论文标题
Ehrkit:电子健康记录文本的Python自然语言处理工具包
EHRKit: A Python Natural Language Processing Toolkit for Electronic Health Record Texts
论文作者
论文摘要
电子健康记录(EHR)是现代医疗系统的重要组成部分,影响了医疗保健,运营和研究。尽管在EHR中进行了结构化信息,但非结构化的文本仍吸引了很多关注,并已成为一个令人兴奋的研究领域。最近的神经自然语言处理(NLP)方法的成功导致了处理非结构化临床笔记的新方向。在这项工作中,我们创建了一个用于临床文本的Python库,Ehrkit。该库包含两个主要部分:模拟III特定功能和任务特定功能。第一部分介绍了用于访问MIMIC-III NOTEEVENT数据的接口列表,包括基本搜索,信息检索和信息提取。第二部分集成了许多第三方库,用于多达12个删除NLP任务,例如命名实体识别,摘要,机器翻译等。

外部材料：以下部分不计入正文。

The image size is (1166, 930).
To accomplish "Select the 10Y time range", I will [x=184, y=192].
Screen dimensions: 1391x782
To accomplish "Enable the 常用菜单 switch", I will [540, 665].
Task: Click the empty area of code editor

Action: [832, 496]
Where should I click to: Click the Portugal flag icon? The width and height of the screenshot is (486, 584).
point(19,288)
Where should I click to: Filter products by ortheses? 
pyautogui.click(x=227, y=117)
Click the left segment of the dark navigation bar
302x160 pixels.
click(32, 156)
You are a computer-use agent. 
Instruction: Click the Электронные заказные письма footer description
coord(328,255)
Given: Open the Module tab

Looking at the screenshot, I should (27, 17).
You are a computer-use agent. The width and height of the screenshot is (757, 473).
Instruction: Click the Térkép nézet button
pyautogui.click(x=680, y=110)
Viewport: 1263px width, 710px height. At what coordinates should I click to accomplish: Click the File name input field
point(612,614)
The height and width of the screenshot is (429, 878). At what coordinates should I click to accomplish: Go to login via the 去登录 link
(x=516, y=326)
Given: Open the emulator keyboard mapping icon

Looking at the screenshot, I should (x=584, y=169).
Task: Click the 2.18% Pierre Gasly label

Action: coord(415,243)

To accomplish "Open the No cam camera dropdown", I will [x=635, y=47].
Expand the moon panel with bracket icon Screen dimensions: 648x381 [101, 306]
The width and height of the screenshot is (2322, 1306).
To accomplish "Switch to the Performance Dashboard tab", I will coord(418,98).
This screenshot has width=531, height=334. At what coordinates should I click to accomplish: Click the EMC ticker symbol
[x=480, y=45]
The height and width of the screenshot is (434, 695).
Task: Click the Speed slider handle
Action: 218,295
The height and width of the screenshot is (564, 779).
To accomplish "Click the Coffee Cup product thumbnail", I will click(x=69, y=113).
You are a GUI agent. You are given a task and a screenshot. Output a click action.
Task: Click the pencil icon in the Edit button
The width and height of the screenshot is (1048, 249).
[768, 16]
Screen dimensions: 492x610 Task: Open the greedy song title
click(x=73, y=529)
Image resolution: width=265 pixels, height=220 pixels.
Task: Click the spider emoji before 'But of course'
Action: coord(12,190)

The Electronic Health Record (EHR) is an essential part of the modern medical system and impacts healthcare delivery, operations, and research. Unstructured text is attracting much attention despite structured information in the EHRs and has become an exciting research field. The success of the recent neural Natural Language Processing (NLP) method has led to a new direction for processing unstructured clinical notes. In this work, we create a python library for clinical texts, EHRKit. This library contains two main parts: MIMIC-III-specific functions and tasks specific functions. The first part introduces a list of interfaces for accessing MIMIC-III NOTEEVENTS data, including basic search, information retrieval, and information extraction. The second part integrates many third-party libraries for up to 12 off-shelf NLP tasks such as named entity recognition, summarization, machine translation, etc.